▶ What this task involves:
Reproduce the material below word for word, keeping every line unchanged.

--- start of Given data ---

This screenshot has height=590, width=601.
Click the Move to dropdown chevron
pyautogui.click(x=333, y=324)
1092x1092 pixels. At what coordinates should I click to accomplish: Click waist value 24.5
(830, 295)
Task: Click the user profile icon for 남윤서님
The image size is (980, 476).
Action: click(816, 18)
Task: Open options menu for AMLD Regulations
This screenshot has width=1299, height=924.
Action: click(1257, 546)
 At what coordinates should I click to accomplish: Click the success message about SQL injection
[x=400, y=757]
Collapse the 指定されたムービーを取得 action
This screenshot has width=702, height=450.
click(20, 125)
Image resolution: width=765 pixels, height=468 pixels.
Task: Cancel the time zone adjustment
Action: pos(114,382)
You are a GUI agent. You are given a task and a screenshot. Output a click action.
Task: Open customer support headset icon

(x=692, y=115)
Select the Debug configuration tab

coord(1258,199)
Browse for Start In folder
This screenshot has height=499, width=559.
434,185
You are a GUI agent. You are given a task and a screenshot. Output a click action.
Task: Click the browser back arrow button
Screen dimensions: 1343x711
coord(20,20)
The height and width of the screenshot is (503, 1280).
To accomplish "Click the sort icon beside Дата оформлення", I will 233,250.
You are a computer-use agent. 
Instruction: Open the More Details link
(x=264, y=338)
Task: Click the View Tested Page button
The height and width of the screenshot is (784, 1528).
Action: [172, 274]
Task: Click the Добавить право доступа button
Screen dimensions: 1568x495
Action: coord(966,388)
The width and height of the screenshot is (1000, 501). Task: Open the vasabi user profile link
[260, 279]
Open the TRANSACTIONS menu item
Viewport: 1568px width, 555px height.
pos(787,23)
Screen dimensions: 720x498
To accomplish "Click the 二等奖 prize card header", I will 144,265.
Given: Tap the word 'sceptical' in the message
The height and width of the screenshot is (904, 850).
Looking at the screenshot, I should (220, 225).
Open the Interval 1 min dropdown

--- end of Given data ---

▶ Full solution:
This screenshot has height=590, width=601.
Click the Move to dropdown chevron
pyautogui.click(x=333, y=324)
1092x1092 pixels. At what coordinates should I click to accomplish: Click waist value 24.5
(830, 295)
Task: Click the user profile icon for 남윤서님
The image size is (980, 476).
Action: click(816, 18)
Task: Open options menu for AMLD Regulations
This screenshot has width=1299, height=924.
Action: click(1257, 546)
 At what coordinates should I click to accomplish: Click the success message about SQL injection
[x=400, y=757]
Collapse the 指定されたムービーを取得 action
This screenshot has width=702, height=450.
click(20, 125)
Image resolution: width=765 pixels, height=468 pixels.
Task: Cancel the time zone adjustment
Action: pos(114,382)
You are a GUI agent. You are given a task and a screenshot. Output a click action.
Task: Open customer support headset icon

(x=692, y=115)
Select the Debug configuration tab

coord(1258,199)
Browse for Start In folder
This screenshot has height=499, width=559.
434,185
You are a GUI agent. You are given a task and a screenshot. Output a click action.
Task: Click the browser back arrow button
Screen dimensions: 1343x711
coord(20,20)
The height and width of the screenshot is (503, 1280).
To accomplish "Click the sort icon beside Дата оформлення", I will 233,250.
You are a computer-use agent. 
Instruction: Open the More Details link
(x=264, y=338)
Task: Click the View Tested Page button
The height and width of the screenshot is (784, 1528).
Action: [172, 274]
Task: Click the Добавить право доступа button
Screen dimensions: 1568x495
Action: coord(966,388)
The width and height of the screenshot is (1000, 501). Task: Open the vasabi user profile link
[260, 279]
Open the TRANSACTIONS menu item
Viewport: 1568px width, 555px height.
pos(787,23)
Screen dimensions: 720x498
To accomplish "Click the 二等奖 prize card header", I will 144,265.
Given: Tap the word 'sceptical' in the message
The height and width of the screenshot is (904, 850).
Looking at the screenshot, I should (220, 225).
Open the Interval 1 min dropdown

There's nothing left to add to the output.